Content starts

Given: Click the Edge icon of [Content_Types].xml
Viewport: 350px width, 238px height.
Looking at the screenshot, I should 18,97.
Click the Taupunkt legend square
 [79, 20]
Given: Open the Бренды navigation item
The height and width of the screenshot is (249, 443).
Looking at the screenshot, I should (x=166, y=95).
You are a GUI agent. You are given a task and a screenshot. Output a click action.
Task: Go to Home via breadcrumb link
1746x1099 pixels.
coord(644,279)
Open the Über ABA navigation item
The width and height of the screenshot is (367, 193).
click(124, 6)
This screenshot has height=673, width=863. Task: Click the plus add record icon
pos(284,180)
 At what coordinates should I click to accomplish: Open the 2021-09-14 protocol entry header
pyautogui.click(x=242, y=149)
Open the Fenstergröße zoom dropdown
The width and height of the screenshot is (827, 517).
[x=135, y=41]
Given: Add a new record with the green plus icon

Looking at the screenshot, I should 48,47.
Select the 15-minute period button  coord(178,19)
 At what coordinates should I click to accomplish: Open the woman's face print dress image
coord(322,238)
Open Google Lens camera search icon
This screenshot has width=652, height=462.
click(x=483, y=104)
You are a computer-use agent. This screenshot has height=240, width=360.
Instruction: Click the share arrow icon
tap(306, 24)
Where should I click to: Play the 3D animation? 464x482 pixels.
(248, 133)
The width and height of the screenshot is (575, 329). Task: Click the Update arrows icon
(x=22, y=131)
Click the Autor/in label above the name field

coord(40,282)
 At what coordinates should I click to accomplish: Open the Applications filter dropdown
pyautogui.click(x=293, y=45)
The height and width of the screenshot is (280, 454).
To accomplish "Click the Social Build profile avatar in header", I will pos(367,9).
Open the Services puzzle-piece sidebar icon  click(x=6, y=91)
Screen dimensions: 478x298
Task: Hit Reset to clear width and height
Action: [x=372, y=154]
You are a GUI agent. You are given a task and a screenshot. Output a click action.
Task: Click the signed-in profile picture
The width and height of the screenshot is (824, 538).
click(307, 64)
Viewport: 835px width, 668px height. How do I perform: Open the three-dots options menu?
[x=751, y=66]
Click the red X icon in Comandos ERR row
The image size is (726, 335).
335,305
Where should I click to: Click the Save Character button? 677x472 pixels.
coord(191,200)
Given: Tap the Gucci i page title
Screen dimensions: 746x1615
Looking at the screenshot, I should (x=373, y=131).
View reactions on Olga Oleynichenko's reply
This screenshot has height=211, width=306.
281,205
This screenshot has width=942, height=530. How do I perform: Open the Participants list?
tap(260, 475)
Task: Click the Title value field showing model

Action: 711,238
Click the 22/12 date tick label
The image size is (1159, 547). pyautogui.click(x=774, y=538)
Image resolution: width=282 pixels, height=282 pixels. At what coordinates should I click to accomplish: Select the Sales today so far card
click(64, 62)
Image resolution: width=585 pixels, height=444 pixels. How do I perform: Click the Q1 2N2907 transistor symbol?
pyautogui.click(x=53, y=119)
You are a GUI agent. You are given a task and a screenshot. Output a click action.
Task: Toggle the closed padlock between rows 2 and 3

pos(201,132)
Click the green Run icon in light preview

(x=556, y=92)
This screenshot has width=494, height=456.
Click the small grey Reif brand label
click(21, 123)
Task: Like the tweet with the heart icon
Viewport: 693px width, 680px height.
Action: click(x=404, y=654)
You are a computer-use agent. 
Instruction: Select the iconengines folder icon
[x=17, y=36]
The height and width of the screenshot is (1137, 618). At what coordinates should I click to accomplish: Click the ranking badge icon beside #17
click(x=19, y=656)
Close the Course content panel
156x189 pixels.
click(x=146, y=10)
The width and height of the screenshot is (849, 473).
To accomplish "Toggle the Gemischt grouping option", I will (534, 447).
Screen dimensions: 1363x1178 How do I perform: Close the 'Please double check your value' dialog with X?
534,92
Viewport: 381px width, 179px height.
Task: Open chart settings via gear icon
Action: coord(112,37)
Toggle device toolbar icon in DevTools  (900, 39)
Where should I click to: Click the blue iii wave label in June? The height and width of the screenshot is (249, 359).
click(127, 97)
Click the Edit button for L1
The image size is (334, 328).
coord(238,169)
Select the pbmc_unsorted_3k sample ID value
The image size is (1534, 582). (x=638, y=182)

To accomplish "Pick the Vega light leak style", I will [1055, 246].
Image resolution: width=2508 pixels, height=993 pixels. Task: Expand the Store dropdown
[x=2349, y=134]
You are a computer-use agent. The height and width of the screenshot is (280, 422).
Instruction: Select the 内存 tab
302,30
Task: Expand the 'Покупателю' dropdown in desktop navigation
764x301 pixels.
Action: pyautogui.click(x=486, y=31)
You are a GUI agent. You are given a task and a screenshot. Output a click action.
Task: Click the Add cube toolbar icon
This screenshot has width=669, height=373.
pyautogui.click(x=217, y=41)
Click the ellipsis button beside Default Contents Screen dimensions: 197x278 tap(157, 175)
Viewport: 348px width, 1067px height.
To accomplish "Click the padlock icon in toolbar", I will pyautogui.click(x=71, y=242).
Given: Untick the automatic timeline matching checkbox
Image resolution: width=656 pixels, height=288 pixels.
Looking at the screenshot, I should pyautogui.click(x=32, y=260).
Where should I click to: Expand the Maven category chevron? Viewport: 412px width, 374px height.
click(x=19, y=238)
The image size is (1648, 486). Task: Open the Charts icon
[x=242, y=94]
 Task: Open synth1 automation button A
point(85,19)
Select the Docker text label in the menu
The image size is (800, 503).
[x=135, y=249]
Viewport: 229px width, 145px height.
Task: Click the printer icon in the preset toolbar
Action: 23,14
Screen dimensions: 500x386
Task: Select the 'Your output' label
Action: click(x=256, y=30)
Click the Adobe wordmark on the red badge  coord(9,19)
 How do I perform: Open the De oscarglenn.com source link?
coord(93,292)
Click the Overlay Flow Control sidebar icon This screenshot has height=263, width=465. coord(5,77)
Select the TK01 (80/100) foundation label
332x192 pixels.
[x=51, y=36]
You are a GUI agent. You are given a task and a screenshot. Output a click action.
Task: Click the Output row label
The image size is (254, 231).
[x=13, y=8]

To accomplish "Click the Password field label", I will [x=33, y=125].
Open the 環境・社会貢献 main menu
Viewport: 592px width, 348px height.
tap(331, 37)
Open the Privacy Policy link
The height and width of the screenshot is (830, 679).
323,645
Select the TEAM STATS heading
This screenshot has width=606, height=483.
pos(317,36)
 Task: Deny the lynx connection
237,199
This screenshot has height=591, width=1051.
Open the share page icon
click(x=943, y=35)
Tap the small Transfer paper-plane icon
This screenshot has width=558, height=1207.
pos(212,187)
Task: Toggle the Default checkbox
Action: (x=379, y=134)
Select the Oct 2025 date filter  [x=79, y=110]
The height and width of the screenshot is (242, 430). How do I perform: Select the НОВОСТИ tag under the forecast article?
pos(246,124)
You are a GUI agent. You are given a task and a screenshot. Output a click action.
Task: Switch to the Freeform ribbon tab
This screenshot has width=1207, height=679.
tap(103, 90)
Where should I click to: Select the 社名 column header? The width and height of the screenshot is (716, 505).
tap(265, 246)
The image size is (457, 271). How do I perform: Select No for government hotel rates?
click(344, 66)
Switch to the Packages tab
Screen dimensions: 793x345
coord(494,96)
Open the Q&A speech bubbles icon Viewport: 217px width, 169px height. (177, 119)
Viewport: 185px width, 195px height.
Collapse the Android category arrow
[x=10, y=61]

Content ends

* What you should do
Copy every line above without altering a word.

* Written reply
Given: Click the Edge icon of [Content_Types].xml
Viewport: 350px width, 238px height.
Looking at the screenshot, I should 18,97.
Click the Taupunkt legend square
 [79, 20]
Given: Open the Бренды navigation item
The height and width of the screenshot is (249, 443).
Looking at the screenshot, I should (x=166, y=95).
You are a GUI agent. You are given a task and a screenshot. Output a click action.
Task: Go to Home via breadcrumb link
1746x1099 pixels.
coord(644,279)
Open the Über ABA navigation item
The width and height of the screenshot is (367, 193).
click(124, 6)
This screenshot has height=673, width=863. Task: Click the plus add record icon
pos(284,180)
 At what coordinates should I click to accomplish: Open the 2021-09-14 protocol entry header
pyautogui.click(x=242, y=149)
Open the Fenstergröße zoom dropdown
The width and height of the screenshot is (827, 517).
[x=135, y=41]
Given: Add a new record with the green plus icon

Looking at the screenshot, I should 48,47.
Select the 15-minute period button  coord(178,19)
 At what coordinates should I click to accomplish: Open the woman's face print dress image
coord(322,238)
Open Google Lens camera search icon
This screenshot has width=652, height=462.
click(x=483, y=104)
You are a computer-use agent. This screenshot has height=240, width=360.
Instruction: Click the share arrow icon
tap(306, 24)
Where should I click to: Play the 3D animation? 464x482 pixels.
(248, 133)
The width and height of the screenshot is (575, 329). Task: Click the Update arrows icon
(x=22, y=131)
Click the Autor/in label above the name field

coord(40,282)
 At what coordinates should I click to accomplish: Open the Applications filter dropdown
pyautogui.click(x=293, y=45)
The height and width of the screenshot is (280, 454).
To accomplish "Click the Social Build profile avatar in header", I will pos(367,9).
Open the Services puzzle-piece sidebar icon  click(x=6, y=91)
Screen dimensions: 478x298
Task: Hit Reset to clear width and height
Action: [x=372, y=154]
You are a GUI agent. You are given a task and a screenshot. Output a click action.
Task: Click the signed-in profile picture
The width and height of the screenshot is (824, 538).
click(307, 64)
Viewport: 835px width, 668px height. How do I perform: Open the three-dots options menu?
[x=751, y=66]
Click the red X icon in Comandos ERR row
The image size is (726, 335).
335,305
Where should I click to: Click the Save Character button? 677x472 pixels.
coord(191,200)
Given: Tap the Gucci i page title
Screen dimensions: 746x1615
Looking at the screenshot, I should (x=373, y=131).
View reactions on Olga Oleynichenko's reply
This screenshot has height=211, width=306.
281,205
This screenshot has width=942, height=530. How do I perform: Open the Participants list?
tap(260, 475)
Task: Click the Title value field showing model

Action: 711,238
Click the 22/12 date tick label
The image size is (1159, 547). pyautogui.click(x=774, y=538)
Image resolution: width=282 pixels, height=282 pixels. At what coordinates should I click to accomplish: Select the Sales today so far card
click(64, 62)
Image resolution: width=585 pixels, height=444 pixels. How do I perform: Click the Q1 2N2907 transistor symbol?
pyautogui.click(x=53, y=119)
You are a GUI agent. You are given a task and a screenshot. Output a click action.
Task: Toggle the closed padlock between rows 2 and 3

pos(201,132)
Click the green Run icon in light preview

(x=556, y=92)
This screenshot has width=494, height=456.
Click the small grey Reif brand label
click(21, 123)
Task: Like the tweet with the heart icon
Viewport: 693px width, 680px height.
Action: click(x=404, y=654)
You are a computer-use agent. 
Instruction: Select the iconengines folder icon
[x=17, y=36]
The height and width of the screenshot is (1137, 618). At what coordinates should I click to accomplish: Click the ranking badge icon beside #17
click(x=19, y=656)
Close the Course content panel
156x189 pixels.
click(x=146, y=10)
The width and height of the screenshot is (849, 473).
To accomplish "Toggle the Gemischt grouping option", I will (534, 447).
Screen dimensions: 1363x1178 How do I perform: Close the 'Please double check your value' dialog with X?
534,92
Viewport: 381px width, 179px height.
Task: Open chart settings via gear icon
Action: coord(112,37)
Toggle device toolbar icon in DevTools  (900, 39)
Where should I click to: Click the blue iii wave label in June? The height and width of the screenshot is (249, 359).
click(127, 97)
Click the Edit button for L1
The image size is (334, 328).
coord(238,169)
Select the pbmc_unsorted_3k sample ID value
The image size is (1534, 582). (x=638, y=182)

To accomplish "Pick the Vega light leak style", I will [1055, 246].
Image resolution: width=2508 pixels, height=993 pixels. Task: Expand the Store dropdown
[x=2349, y=134]
You are a computer-use agent. The height and width of the screenshot is (280, 422).
Instruction: Select the 内存 tab
302,30
Task: Expand the 'Покупателю' dropdown in desktop navigation
764x301 pixels.
Action: pyautogui.click(x=486, y=31)
You are a GUI agent. You are given a task and a screenshot. Output a click action.
Task: Click the Add cube toolbar icon
This screenshot has width=669, height=373.
pyautogui.click(x=217, y=41)
Click the ellipsis button beside Default Contents Screen dimensions: 197x278 tap(157, 175)
Viewport: 348px width, 1067px height.
To accomplish "Click the padlock icon in toolbar", I will pyautogui.click(x=71, y=242).
Given: Untick the automatic timeline matching checkbox
Image resolution: width=656 pixels, height=288 pixels.
Looking at the screenshot, I should pyautogui.click(x=32, y=260).
Where should I click to: Expand the Maven category chevron? Viewport: 412px width, 374px height.
click(x=19, y=238)
The image size is (1648, 486). Task: Open the Charts icon
[x=242, y=94]
 Task: Open synth1 automation button A
point(85,19)
Select the Docker text label in the menu
The image size is (800, 503).
[x=135, y=249]
Viewport: 229px width, 145px height.
Task: Click the printer icon in the preset toolbar
Action: 23,14
Screen dimensions: 500x386
Task: Select the 'Your output' label
Action: click(x=256, y=30)
Click the Adobe wordmark on the red badge  coord(9,19)
 How do I perform: Open the De oscarglenn.com source link?
coord(93,292)
Click the Overlay Flow Control sidebar icon This screenshot has height=263, width=465. coord(5,77)
Select the TK01 (80/100) foundation label
332x192 pixels.
[x=51, y=36]
You are a GUI agent. You are given a task and a screenshot. Output a click action.
Task: Click the Output row label
The image size is (254, 231).
[x=13, y=8]

To accomplish "Click the Password field label", I will [x=33, y=125].
Open the 環境・社会貢献 main menu
Viewport: 592px width, 348px height.
tap(331, 37)
Open the Privacy Policy link
The height and width of the screenshot is (830, 679).
323,645
Select the TEAM STATS heading
This screenshot has width=606, height=483.
pos(317,36)
 Task: Deny the lynx connection
237,199
This screenshot has height=591, width=1051.
Open the share page icon
click(x=943, y=35)
Tap the small Transfer paper-plane icon
This screenshot has width=558, height=1207.
pos(212,187)
Task: Toggle the Default checkbox
Action: (x=379, y=134)
Select the Oct 2025 date filter  [x=79, y=110]
The height and width of the screenshot is (242, 430). How do I perform: Select the НОВОСТИ tag under the forecast article?
pos(246,124)
You are a GUI agent. You are given a task and a screenshot. Output a click action.
Task: Switch to the Freeform ribbon tab
This screenshot has width=1207, height=679.
tap(103, 90)
Where should I click to: Select the 社名 column header? The width and height of the screenshot is (716, 505).
tap(265, 246)
The image size is (457, 271). How do I perform: Select No for government hotel rates?
click(344, 66)
Switch to the Packages tab
Screen dimensions: 793x345
coord(494,96)
Open the Q&A speech bubbles icon Viewport: 217px width, 169px height. (177, 119)
Viewport: 185px width, 195px height.
Collapse the Android category arrow
[x=10, y=61]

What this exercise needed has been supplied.